"Kumantic Segumantion" to get information about bears from images showing bears. This is a sequel to Kumantic Segmentation 2.
Last time, I aimed to "detect multiple </ b> of bear's footprints" by using "an image of multiple </ b> of bear's footprints" for learning. , Did not work).
This time, we aim to "detect multiple </ b> bear silhouettes" by using "an image showing only one </ b> bear silhouette" for learning.
Used to create datasets for training and validation.
import numpy as np
import random
from PIL import Image, ImageDraw, ImageFilter
from itertools import product
def draw_bear(n_bear=1): #Randomly generate an image of a bear
r = g = b = 250
im = Image.new('RGB', (400, 400), (r, g, b))
draw = ImageDraw.Draw(im)
for _ in range(random.randint(-1, 0)):
r = random.randint(10, 200)
g = random.randint(10, 200)
b = random.randint(10, 200)
x1 = random.randint(0, 400)
y1 = random.randint(0, 400)
dx = random.randint(10, 50)
dy = random.randint(10, 50)
draw.ellipse((x1, y1, x1+dx, y1+dy), fill=(r, g, b))
for _ in range(n_bear):
r = g = b = 1
center_x = 200
center_y = 200
wx = 60
wy = 50
dx1 = 90
dx2 = 20
dy1 = 90
dy2 = 20
dx3 = 15
dy3 = 100
dy4 = 60
shape1 = (center_x - wx, center_y - wy, center_x + wx, center_y + wy)

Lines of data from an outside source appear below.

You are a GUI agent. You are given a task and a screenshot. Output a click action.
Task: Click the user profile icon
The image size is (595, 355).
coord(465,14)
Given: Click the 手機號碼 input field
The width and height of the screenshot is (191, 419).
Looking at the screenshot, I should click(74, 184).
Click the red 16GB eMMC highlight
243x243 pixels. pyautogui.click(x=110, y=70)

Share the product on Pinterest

shape2 = (center_x - dx1, center_y - dy1, center_x - dx2, center_y - dy2)
shape3 = (center_x + dx2, center_y - dy1, center_x + dx1, center_y - dy2)

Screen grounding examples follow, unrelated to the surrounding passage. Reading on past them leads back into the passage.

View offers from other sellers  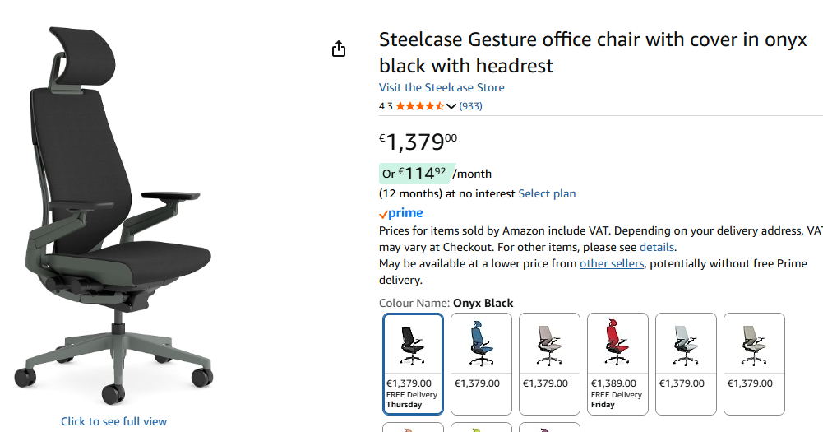[x=612, y=263]
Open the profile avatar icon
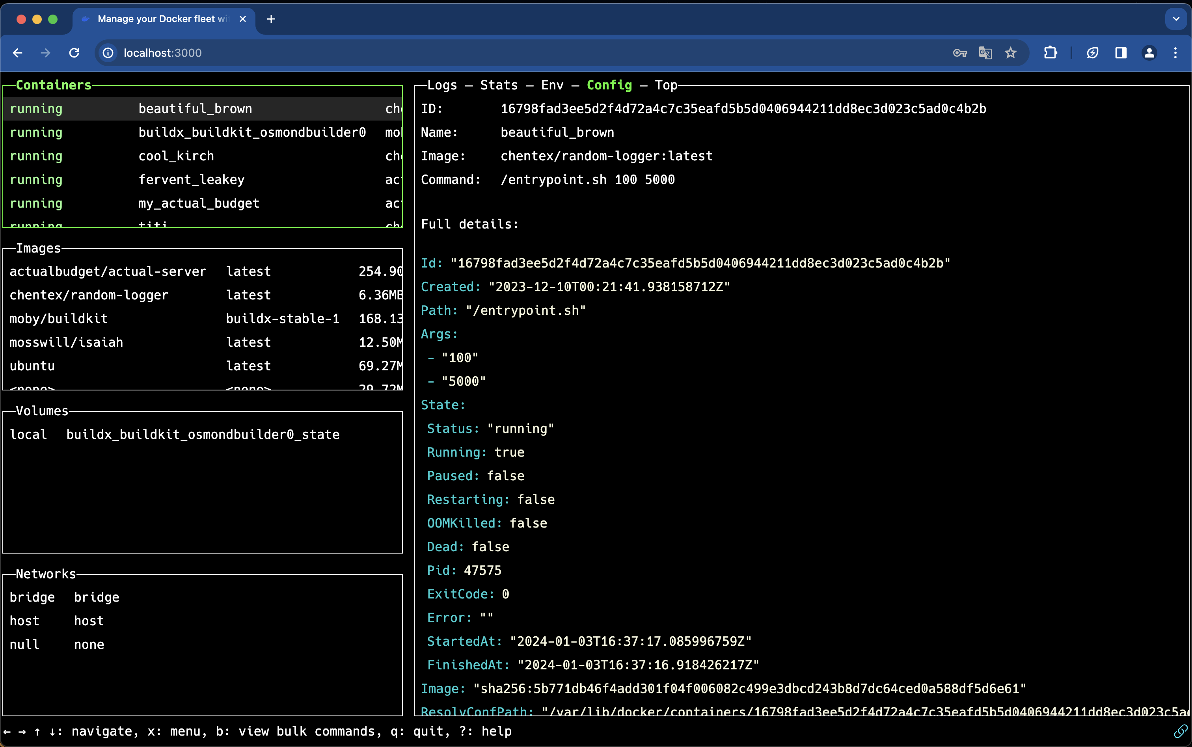Screen dimensions: 1192x747 (x=1149, y=53)
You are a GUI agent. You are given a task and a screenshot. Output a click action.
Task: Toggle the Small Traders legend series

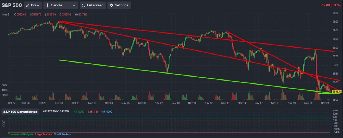pos(62,134)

shape4 = (center_x - dx3, center_y - dy3, center_x + dx3, center_y - dy4)
zoom = 0.2 + random.random() * 0.4
center_x = random.randint(-30, 250)
center_y = random.randint(-30, 250)
shape1 = modify(shape1, zoom=zoom, center_x=center_x, center_y=center_y)
shape2= modify(shape2, zoom=zoom, center_x=center_x, center_y=center_y)

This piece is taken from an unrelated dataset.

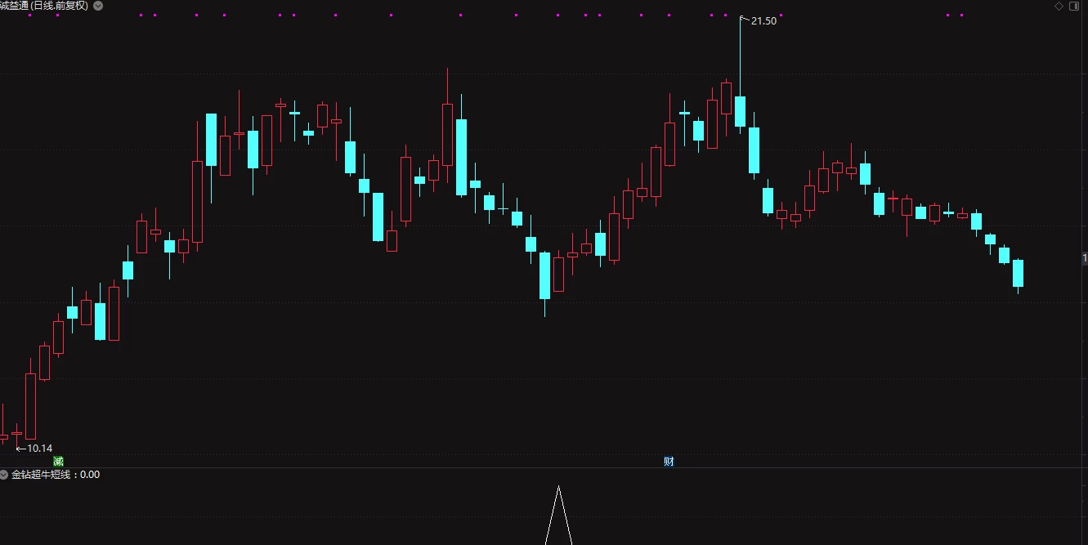Click the first magenta dot at top left
This screenshot has width=1088, height=545.
click(29, 15)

shape3 = modify(shape3, zoom=zoom, center_x=center_x, center_y=center_y)
shape4 = modify(shape4, zoom=zoom, center_x=center_x, center_y=center_y)
draw.ellipse(shape1, fill=(r, g, b))
draw.ellipse(shape2, fill=(r, g, b))
draw.ellipse(shape3, fill=(r, g, b))
#draw.ellipse(shape4, fill=(r, g, b))
return im
def modify(shape, zoom=1, center_x=0, center_y=0):
x1, y1, x2, y2 = np.array(shape) * zoom
return (x1 + center_x, y1 + center_y, x2 + center_x, y2 + center_y)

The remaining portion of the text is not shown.